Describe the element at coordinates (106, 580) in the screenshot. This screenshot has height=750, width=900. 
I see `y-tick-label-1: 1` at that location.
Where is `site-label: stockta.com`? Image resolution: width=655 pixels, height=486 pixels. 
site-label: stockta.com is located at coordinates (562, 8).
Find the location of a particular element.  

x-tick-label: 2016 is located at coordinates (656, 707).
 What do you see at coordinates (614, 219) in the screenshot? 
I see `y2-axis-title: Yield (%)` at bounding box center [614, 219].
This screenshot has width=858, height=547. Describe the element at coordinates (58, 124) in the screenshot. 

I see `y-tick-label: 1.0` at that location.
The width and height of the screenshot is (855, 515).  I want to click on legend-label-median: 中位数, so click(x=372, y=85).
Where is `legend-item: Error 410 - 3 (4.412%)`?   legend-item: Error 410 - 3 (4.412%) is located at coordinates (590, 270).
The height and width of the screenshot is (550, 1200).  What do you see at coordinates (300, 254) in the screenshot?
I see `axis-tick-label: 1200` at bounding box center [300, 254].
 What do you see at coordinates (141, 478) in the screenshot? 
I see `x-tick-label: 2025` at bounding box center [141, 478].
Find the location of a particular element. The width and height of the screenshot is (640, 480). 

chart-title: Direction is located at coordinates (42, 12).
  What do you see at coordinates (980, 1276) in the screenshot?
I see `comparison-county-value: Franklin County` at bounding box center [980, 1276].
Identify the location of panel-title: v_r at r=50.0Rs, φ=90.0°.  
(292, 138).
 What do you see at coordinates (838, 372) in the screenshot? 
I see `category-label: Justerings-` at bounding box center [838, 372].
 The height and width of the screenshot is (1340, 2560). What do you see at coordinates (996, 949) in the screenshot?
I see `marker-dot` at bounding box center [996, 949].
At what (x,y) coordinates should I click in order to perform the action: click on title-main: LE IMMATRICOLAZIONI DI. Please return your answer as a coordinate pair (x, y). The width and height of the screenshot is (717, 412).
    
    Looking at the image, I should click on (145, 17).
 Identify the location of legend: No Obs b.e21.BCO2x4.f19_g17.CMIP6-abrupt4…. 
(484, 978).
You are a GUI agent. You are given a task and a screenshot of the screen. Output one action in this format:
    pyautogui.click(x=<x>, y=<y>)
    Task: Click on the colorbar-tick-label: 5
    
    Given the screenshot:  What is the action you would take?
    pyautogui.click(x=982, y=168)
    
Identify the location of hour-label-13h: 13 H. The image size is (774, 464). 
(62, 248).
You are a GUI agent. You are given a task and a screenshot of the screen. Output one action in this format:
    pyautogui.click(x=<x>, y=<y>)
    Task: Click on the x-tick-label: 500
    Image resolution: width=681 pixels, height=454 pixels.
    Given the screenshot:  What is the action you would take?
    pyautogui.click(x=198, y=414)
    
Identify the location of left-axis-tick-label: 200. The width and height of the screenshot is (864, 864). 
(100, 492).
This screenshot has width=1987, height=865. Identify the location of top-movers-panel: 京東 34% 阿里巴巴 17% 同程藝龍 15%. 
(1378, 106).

════════════════

**Exercise aim:**
Can you retype the stretch of records from the line that contains "What do you see at coordinates (141, 478)" through the line that contains "(484, 978).", both lines included? Copy nothing outside that stretch.

**Task solution:**
 What do you see at coordinates (141, 478) in the screenshot? 
I see `x-tick-label: 2025` at bounding box center [141, 478].
Find the location of a particular element. The width and height of the screenshot is (640, 480). 

chart-title: Direction is located at coordinates (42, 12).
  What do you see at coordinates (980, 1276) in the screenshot?
I see `comparison-county-value: Franklin County` at bounding box center [980, 1276].
Identify the location of panel-title: v_r at r=50.0Rs, φ=90.0°.  
(292, 138).
 What do you see at coordinates (838, 372) in the screenshot? 
I see `category-label: Justerings-` at bounding box center [838, 372].
 The height and width of the screenshot is (1340, 2560). What do you see at coordinates (996, 949) in the screenshot?
I see `marker-dot` at bounding box center [996, 949].
At what (x,y) coordinates should I click in order to perform the action: click on title-main: LE IMMATRICOLAZIONI DI. Please return your answer as a coordinate pair (x, y). The width and height of the screenshot is (717, 412).
    
    Looking at the image, I should click on (145, 17).
 Identify the location of legend: No Obs b.e21.BCO2x4.f19_g17.CMIP6-abrupt4…. 
(484, 978).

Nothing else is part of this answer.